Spadkowa sesja na Wall Street; mocna wyprzedaż na mniejszych spółkach
Czwartkowa sesja w USA zakończyła się spadkami, mimo dobrych danych z amerykańskiego rynku pracy. Największa przecena dotknęła mniejsze spółki.
Na zamknięciu Dow Jones Industrial spadł o 195,01 pkt. (1,08 proc.) do 17.840,52 pkt.
S&P 500 stracił 21,34 pkt. (1,01) proc. i wyniósł 2.085,51 pkt.
Nasdaq Composite osłabił się o 82,22 pkt. (1,64 proc.) i wyniósł 4.941,42 pkt.
W perspektywie całego mijającego miesiąca Dow zyskał 0,4 proc., S&P 500 wzmocnił się o 0,9 proc. a Nasdaq wzrósł o 0,8 proc.
Spadki indeksów Russel 2000 i S&P 600 Small o ponad 1 proc. analitycy tłumaczą tym, że inwestorzy, którzy wcześniej obstawiali, że mniejsze firmy, skupiające działalność na lokalnym rynku nie ucierpią na umocnieniu dolara, rewidują teraz swoje oczekiwania.
Departament Pracy USA podał, że liczba nowych bezrobotnych spadła do poziomu najniższego od 15 lat.
Liczba osób ubiegających się po raz pierwszy o zasiłek dla bezrobotnych w ubiegłym tygodniu w USA spadła do 262 tys. z 296 tys. tydzień wcześniej, po korekcie. Ekonomiści spodziewali się, że liczba nowych bezrobotnych wyniesie 290 tys.
Liczba bezrobotnych kontynuujących pobieranie zasiłku wyniosła 2,253 mln w tygodniu, który skończył się 18 kwietnia. Tutaj analitycy spodziewali się 2,300 mln osób.
Wydatki amerykańskich konsumentów w marcu wzrosły o 0,4 proc. miesiąc do miesiąca, podczas gdy w lutym wzrosły o 0,2 proc. mdm po korekcie. Dochody Amerykanów pozostały bez zmian mdm, wobec wzrostu o 0,4 proc. mdm w poprzednim miesiącu.
Ekonomiści spodziewali się, że wydatki konsumenckie wzrosną o 0,5 proc. mdm oraz, że dochody wzrosną o 0,2 proc.

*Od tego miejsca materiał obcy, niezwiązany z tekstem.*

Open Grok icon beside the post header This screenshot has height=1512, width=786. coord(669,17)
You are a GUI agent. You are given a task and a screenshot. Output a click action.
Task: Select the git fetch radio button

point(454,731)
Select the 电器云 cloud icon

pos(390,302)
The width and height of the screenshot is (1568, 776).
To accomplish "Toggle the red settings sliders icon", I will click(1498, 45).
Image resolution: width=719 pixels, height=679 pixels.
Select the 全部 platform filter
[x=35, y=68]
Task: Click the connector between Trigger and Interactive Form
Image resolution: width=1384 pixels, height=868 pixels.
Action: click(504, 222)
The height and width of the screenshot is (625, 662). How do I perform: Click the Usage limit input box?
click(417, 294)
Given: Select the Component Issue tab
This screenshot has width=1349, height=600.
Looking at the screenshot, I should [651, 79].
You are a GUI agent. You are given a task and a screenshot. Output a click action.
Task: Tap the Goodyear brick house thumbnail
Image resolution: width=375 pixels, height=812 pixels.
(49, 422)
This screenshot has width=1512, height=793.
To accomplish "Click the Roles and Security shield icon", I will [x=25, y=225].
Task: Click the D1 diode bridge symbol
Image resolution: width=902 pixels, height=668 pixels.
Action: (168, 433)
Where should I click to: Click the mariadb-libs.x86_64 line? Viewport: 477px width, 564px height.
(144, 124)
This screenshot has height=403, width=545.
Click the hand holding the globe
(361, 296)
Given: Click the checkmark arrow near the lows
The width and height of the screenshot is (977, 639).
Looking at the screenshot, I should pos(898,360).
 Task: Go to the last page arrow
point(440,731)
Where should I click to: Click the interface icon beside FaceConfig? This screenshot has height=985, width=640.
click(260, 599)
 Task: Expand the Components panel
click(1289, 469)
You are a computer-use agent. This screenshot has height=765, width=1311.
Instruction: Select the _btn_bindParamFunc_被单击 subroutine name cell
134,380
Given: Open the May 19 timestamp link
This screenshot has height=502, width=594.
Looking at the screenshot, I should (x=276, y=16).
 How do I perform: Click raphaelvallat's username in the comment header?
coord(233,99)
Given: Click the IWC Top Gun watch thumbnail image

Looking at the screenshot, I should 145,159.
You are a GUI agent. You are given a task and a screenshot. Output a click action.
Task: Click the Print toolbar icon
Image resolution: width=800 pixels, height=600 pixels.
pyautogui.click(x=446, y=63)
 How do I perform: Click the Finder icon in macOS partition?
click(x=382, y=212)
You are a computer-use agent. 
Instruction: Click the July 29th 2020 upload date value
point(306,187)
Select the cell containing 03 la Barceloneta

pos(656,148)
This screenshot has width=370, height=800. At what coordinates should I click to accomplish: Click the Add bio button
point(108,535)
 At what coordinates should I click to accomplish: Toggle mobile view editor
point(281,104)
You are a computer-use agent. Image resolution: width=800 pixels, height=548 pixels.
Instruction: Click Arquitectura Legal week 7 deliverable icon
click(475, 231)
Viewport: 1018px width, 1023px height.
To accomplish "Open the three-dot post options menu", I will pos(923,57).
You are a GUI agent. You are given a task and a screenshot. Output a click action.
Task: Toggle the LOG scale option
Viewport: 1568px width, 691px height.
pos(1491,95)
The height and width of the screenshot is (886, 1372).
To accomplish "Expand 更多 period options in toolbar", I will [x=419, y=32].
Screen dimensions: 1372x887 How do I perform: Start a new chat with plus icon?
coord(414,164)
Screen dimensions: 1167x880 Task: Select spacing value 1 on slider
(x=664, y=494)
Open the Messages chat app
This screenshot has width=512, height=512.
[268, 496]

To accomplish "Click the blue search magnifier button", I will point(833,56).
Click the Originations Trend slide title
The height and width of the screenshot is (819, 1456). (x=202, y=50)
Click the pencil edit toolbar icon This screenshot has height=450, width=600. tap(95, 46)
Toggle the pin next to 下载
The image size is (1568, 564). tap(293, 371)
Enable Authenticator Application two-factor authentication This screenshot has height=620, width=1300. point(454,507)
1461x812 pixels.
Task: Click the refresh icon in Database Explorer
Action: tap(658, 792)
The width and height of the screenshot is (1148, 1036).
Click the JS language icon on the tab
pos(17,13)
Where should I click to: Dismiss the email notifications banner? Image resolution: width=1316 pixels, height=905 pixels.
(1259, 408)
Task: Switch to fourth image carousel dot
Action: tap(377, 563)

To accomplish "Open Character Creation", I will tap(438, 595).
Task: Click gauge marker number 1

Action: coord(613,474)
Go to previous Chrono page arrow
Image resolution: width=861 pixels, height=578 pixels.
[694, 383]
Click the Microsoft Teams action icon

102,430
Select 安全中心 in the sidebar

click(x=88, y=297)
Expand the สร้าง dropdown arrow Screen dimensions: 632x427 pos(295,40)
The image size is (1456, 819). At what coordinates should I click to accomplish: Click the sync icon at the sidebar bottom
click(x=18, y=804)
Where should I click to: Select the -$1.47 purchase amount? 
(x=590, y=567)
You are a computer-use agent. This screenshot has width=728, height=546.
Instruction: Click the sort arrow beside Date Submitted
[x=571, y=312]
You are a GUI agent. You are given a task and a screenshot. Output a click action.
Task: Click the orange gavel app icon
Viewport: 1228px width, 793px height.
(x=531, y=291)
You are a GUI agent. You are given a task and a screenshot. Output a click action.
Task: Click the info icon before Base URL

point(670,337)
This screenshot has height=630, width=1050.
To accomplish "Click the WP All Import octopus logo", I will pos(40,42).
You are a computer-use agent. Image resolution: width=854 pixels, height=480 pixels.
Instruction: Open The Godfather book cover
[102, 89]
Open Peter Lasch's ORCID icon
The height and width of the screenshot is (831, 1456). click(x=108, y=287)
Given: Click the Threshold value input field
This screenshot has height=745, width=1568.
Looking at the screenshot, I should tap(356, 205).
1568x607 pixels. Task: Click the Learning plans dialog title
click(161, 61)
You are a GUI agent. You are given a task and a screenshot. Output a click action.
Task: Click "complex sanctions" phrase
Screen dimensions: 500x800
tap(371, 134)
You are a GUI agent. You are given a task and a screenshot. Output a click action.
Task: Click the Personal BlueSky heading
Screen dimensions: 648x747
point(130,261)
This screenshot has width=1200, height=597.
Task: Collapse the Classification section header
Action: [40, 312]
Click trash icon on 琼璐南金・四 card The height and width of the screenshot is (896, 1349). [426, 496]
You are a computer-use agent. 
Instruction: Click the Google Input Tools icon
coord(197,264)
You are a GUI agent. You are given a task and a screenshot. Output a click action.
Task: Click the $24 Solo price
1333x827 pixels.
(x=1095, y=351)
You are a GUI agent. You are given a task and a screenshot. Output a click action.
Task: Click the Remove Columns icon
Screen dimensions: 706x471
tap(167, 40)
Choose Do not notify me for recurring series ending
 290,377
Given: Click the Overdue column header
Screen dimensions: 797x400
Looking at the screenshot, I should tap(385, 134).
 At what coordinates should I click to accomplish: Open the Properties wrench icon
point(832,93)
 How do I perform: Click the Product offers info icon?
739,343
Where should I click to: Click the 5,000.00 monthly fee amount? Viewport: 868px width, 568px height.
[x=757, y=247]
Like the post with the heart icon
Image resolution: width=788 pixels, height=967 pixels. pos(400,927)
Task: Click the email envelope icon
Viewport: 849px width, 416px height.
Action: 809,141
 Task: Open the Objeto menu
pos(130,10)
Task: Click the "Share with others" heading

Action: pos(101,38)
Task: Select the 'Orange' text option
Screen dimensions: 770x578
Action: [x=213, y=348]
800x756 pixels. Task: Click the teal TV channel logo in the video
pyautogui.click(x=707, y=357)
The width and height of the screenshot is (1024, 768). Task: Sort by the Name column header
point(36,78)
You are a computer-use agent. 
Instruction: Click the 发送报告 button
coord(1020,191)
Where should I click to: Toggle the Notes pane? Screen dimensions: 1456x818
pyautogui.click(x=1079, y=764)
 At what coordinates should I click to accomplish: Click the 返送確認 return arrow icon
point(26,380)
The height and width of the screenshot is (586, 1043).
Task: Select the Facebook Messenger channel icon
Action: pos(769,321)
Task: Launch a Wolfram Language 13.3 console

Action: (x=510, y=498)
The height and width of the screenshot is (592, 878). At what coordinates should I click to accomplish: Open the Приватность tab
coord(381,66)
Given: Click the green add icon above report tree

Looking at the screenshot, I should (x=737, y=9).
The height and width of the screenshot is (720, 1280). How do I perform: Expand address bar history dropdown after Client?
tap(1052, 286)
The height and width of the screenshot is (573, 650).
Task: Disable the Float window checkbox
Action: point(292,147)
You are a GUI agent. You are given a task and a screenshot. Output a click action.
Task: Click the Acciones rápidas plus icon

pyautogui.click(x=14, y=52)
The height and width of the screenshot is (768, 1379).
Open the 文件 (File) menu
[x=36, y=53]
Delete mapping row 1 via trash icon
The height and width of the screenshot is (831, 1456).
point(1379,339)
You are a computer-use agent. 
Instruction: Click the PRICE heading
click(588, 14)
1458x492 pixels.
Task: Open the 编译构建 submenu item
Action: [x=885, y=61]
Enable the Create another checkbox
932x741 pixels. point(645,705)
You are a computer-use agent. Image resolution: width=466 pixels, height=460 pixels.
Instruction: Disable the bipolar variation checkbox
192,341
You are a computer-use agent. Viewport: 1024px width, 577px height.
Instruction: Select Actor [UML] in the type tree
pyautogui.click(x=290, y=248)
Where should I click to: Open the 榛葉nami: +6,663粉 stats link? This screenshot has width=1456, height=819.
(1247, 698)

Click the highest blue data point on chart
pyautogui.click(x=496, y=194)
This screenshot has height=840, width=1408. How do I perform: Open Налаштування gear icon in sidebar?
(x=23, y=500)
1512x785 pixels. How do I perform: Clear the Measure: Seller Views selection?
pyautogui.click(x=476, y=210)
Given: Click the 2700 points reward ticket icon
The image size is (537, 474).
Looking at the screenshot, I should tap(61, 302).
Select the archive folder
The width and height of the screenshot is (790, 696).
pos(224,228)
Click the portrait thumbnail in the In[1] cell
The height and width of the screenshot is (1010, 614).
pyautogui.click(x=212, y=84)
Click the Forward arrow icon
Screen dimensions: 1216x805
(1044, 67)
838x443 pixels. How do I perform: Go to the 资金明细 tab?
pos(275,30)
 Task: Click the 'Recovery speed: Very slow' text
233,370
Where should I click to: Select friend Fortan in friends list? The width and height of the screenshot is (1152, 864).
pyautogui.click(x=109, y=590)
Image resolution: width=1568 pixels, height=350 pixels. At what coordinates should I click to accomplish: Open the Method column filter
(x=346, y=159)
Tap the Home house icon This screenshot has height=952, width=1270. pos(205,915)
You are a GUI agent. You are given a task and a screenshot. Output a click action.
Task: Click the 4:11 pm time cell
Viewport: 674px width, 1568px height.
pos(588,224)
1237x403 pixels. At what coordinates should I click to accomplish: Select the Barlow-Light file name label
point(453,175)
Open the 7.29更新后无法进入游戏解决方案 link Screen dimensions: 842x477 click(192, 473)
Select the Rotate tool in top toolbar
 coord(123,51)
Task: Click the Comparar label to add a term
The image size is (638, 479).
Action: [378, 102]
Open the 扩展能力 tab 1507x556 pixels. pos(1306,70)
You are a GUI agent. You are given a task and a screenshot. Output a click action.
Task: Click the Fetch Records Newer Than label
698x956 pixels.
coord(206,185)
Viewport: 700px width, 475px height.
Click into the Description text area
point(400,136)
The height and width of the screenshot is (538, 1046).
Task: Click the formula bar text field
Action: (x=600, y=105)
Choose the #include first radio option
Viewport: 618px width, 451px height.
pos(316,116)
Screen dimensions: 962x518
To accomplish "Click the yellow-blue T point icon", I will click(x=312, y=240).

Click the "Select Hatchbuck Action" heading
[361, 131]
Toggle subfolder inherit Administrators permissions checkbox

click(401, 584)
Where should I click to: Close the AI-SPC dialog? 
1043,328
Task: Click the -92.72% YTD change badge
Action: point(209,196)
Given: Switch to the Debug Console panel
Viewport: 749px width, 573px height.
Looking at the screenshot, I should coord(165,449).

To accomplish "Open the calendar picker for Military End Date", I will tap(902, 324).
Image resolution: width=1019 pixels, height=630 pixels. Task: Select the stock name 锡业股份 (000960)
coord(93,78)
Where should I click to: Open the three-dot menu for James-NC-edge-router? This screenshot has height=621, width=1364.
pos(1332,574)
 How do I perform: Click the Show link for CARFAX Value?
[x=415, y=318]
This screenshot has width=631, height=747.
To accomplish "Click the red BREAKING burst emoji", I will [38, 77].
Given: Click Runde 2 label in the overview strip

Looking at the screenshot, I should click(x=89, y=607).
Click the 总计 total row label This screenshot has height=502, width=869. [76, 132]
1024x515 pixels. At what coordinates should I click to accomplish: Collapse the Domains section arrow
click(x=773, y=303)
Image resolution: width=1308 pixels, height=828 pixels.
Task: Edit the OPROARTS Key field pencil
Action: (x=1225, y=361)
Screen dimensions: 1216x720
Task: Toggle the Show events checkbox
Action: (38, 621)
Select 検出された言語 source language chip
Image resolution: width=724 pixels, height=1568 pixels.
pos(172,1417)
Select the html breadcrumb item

W środę Fed opublikował komunikat po kwietniowym posiedzeniu, w którym odniósł się do słabszych od oczekiwań danych o PKB USA.
Rezerwa Federalna poinformowała po kwietniowym posiedzeniu, że jej zdaniem spowolnienie w USA w I kwartale częściowo było spowodowane przez czynniki przejściowe, a przy odpowiednio akomodacyjnej polityce pieniężnej gospodarka może rozwijać się w umiarkowanym tempie.
Wcześniej Departament Handlu podał pierwsze wyliczenie PKB USA w I kwartale.
Produkt Krajowy Brutto USA w I kwartale 2015 roku wzrósł o 0,2 proc. w ujęciu zanualizowanym kdk. Analitycy spodziewali się wzrostu PKB w I kwartale 2015 roku o 1,0 proc. w ujęciu zanualizowanym kdk. Wskaźnik będzie podlegał jeszcze dwóm rewizjom: w maju i czerwcu.
Tempo wzrostu było niższe niż w IV kwartale 2014 roku, kiedy PKB Stanów Zjednoczonych wzrósł o 2,2 proc. w ujęciu zanualizowanym kdk.
Ekonomiści ocenili, że to niskie ceny ropy i silny dolar wpłynęły na osłabienie amerykańskiego eksportu i inwestycji, co negatywnie odbiło się na wzroście PKB w I kwartale. Spodziewają się oni jednak poprawy sytuacji w II kw., gdy ekspansji gospodarczej zaczną sprzyjać czynniki sezonowe oraz wzrost konsumpcji prywatnej.
W czwartek kolejne spółki publikowały wyniki kwartalne.
Zysk ExxonMobil w I kwartale wyniósł 1,17 dolara na akcję, znacznie przewyższając oczekiwania rynkowe na 83 centy na akcję. Produkcja ekwiwalentów ropy naftowej wzrosła w pierwszych trzech miesiącach roku o 2,3 proc.
Skorygowana strata ConocoPhilllips w I kwartale, w wysokości 18 centów na akcję była niższa niż prognozowane przez analityków 22 centy straty na akcję.
Firma farmaceutyczna Teva miała 1,36 dolara zysku na akcję w I kwartale, wobec konsensusu 1,25 dolara.